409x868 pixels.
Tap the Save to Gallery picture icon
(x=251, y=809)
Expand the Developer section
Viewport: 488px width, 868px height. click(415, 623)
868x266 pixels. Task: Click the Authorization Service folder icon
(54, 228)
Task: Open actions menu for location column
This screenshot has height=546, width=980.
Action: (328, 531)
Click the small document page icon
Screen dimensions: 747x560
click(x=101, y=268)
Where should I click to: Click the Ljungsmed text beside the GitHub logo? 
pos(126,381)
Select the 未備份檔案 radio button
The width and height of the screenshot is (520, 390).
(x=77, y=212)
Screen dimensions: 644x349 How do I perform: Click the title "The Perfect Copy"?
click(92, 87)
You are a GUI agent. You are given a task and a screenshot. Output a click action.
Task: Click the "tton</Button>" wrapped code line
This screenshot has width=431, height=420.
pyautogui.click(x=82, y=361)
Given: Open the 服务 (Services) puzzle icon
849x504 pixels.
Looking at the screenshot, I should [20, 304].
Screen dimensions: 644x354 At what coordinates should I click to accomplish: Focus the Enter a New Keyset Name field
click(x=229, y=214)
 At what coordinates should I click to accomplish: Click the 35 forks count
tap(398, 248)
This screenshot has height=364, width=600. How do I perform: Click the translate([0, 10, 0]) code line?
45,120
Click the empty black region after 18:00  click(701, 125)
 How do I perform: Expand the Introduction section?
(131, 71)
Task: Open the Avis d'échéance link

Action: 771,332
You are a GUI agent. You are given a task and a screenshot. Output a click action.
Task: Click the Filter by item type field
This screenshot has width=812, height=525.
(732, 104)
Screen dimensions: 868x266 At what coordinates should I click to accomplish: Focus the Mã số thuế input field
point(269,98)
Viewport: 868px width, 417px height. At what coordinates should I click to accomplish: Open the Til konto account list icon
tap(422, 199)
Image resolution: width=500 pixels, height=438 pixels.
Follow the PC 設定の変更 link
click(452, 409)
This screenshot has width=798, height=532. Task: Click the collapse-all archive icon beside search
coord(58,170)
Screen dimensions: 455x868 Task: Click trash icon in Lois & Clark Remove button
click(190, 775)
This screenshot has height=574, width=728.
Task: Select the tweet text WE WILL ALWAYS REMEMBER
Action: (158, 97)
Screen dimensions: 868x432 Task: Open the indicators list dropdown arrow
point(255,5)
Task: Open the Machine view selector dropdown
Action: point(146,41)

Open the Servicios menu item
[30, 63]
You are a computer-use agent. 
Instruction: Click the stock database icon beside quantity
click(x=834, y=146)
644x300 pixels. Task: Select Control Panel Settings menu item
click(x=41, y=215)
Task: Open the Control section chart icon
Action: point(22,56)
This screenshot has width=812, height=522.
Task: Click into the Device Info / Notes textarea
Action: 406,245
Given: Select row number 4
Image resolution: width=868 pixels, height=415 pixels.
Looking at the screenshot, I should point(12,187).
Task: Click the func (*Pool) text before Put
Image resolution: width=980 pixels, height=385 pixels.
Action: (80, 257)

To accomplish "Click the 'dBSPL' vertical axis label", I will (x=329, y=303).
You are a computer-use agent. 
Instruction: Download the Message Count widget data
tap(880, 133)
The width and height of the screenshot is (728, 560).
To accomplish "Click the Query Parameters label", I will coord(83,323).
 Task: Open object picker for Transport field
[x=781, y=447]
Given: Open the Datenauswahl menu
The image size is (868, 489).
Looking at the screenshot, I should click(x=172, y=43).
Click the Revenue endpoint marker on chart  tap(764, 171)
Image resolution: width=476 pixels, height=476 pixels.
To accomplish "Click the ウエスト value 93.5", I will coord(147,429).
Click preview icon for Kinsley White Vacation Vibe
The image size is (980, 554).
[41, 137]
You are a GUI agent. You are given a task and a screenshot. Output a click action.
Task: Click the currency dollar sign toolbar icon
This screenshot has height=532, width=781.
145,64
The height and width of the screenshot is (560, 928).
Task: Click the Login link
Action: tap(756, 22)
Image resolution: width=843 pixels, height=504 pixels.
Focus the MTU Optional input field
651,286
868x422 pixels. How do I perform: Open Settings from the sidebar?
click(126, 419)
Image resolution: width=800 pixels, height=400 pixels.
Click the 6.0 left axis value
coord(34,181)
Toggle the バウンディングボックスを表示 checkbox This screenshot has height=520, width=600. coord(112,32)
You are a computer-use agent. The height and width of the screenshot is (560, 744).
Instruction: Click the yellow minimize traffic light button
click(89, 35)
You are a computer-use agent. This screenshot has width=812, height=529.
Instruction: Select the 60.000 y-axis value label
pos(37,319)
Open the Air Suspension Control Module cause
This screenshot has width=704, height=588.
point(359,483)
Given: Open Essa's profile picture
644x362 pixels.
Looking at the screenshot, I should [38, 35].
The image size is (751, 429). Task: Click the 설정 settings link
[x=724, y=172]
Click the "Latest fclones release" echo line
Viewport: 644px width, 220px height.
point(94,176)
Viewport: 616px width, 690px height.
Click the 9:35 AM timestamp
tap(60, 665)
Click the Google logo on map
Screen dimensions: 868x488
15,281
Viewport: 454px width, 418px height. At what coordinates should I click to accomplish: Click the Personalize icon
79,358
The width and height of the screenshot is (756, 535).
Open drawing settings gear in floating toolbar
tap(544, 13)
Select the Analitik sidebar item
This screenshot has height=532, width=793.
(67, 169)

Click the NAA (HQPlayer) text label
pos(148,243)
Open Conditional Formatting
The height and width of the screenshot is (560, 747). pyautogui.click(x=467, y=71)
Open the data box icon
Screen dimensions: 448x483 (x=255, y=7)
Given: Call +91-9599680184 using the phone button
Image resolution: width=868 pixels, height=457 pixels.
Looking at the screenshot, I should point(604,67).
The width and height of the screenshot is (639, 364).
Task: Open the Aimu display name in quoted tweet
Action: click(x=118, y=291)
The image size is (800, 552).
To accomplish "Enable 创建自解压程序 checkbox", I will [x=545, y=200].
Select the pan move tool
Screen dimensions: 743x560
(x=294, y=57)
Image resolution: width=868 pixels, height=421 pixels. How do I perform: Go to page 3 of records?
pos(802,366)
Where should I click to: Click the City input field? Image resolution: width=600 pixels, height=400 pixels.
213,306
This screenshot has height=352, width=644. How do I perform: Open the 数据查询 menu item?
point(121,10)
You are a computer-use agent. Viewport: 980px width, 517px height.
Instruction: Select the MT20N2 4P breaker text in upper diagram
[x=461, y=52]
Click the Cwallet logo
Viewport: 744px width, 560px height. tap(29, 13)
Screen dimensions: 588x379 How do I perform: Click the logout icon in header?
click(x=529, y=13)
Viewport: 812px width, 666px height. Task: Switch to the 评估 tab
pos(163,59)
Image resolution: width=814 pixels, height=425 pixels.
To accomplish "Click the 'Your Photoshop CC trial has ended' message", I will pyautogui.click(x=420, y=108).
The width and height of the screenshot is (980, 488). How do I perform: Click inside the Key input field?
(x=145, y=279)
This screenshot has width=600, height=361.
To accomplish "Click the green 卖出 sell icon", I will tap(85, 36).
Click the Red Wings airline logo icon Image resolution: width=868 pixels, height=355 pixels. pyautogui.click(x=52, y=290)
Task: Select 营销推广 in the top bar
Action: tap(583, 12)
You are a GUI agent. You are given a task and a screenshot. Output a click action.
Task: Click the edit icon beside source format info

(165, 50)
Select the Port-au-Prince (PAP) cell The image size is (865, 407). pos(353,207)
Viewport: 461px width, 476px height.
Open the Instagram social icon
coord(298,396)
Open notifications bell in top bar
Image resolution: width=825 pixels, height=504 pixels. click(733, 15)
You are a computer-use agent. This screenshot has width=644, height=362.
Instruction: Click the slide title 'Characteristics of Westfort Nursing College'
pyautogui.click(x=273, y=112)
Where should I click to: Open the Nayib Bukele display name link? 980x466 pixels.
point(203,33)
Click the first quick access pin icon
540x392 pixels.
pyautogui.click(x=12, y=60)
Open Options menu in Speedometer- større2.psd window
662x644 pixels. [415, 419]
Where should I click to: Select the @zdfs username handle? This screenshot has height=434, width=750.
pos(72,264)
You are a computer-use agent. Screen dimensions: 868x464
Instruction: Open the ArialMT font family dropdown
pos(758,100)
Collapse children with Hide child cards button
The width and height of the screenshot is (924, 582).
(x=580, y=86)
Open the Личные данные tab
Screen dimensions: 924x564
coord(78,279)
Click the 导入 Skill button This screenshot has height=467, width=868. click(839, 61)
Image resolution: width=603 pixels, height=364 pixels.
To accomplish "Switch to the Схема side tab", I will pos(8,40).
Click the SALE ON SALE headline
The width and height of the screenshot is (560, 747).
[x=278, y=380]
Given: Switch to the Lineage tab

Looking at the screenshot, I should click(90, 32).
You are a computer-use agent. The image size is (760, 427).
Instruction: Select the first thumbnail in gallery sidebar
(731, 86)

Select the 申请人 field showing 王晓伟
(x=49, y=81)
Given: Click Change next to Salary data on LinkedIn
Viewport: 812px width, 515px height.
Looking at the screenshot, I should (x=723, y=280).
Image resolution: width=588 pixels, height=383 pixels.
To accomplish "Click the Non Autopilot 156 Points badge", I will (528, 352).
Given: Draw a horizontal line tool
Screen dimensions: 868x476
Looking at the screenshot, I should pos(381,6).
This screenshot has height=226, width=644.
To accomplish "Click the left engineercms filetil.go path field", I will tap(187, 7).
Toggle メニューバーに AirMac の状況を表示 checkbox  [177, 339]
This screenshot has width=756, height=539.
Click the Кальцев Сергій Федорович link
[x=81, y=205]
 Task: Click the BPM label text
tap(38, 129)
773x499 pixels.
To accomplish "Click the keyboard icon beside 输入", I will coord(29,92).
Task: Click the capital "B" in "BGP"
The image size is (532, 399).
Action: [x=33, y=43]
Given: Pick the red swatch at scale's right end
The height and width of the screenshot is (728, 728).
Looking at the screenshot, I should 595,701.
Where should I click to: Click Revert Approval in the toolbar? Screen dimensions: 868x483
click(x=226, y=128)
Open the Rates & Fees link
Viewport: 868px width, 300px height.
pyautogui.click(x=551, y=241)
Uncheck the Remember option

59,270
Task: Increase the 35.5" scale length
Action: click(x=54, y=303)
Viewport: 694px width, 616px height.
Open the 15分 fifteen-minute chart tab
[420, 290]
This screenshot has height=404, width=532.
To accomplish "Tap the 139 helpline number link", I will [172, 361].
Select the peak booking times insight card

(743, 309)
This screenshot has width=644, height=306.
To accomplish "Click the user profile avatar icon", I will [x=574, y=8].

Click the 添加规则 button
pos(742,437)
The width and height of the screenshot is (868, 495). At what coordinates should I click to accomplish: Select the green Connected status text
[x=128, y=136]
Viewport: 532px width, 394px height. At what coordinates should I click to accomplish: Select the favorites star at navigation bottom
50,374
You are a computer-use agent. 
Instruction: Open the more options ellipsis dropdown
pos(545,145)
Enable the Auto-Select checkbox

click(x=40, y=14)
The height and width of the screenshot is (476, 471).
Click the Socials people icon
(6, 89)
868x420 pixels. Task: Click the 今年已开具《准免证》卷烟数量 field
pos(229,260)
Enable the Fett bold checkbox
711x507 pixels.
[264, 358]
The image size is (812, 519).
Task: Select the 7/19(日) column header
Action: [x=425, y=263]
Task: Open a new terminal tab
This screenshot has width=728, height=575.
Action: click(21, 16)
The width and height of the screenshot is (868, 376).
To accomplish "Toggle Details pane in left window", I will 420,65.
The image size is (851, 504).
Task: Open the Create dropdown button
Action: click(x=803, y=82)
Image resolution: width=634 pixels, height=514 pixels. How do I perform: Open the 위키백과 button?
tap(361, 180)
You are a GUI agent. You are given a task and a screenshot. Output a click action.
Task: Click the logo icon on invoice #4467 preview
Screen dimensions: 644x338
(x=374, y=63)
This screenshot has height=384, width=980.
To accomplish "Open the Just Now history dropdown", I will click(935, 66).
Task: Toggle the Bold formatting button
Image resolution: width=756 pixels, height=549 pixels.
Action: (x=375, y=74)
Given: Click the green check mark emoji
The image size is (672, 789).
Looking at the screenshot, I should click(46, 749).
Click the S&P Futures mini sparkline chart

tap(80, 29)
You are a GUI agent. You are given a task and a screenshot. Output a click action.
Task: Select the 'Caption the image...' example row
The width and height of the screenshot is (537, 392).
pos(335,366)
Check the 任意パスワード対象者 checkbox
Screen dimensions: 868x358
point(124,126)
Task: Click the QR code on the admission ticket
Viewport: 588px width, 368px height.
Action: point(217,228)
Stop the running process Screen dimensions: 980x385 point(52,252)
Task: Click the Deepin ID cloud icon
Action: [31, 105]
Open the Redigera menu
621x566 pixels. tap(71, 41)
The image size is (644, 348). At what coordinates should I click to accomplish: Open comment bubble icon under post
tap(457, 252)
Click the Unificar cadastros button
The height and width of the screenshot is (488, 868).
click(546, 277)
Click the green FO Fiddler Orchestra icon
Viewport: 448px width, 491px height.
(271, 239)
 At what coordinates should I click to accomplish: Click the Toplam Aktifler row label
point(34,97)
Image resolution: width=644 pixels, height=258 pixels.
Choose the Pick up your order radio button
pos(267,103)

★ ★ ★ ★ ★ ★ ★

» **WHAT TO WORK ON**: Going back to the entries above, set down exactly the lines that begin at the one with "Toggle the バウンディングボックスを表示" and end at the one with "The width and height of the screenshot is (756, 535).", both included, and nothing else.

» **OUTPUT OF THE TASK**:
Toggle the バウンディングボックスを表示 checkbox This screenshot has height=520, width=600. coord(112,32)
You are a computer-use agent. The height and width of the screenshot is (560, 744).
Instruction: Click the yellow minimize traffic light button
click(89, 35)
You are a computer-use agent. This screenshot has width=812, height=529.
Instruction: Select the 60.000 y-axis value label
pos(37,319)
Open the Air Suspension Control Module cause
This screenshot has width=704, height=588.
point(359,483)
Given: Open Essa's profile picture
644x362 pixels.
Looking at the screenshot, I should [38, 35].
The image size is (751, 429). Task: Click the 설정 settings link
[x=724, y=172]
Click the "Latest fclones release" echo line
Viewport: 644px width, 220px height.
point(94,176)
Viewport: 616px width, 690px height.
Click the 9:35 AM timestamp
tap(60, 665)
Click the Google logo on map
Screen dimensions: 868x488
15,281
Viewport: 454px width, 418px height. At what coordinates should I click to accomplish: Click the Personalize icon
79,358
The width and height of the screenshot is (756, 535).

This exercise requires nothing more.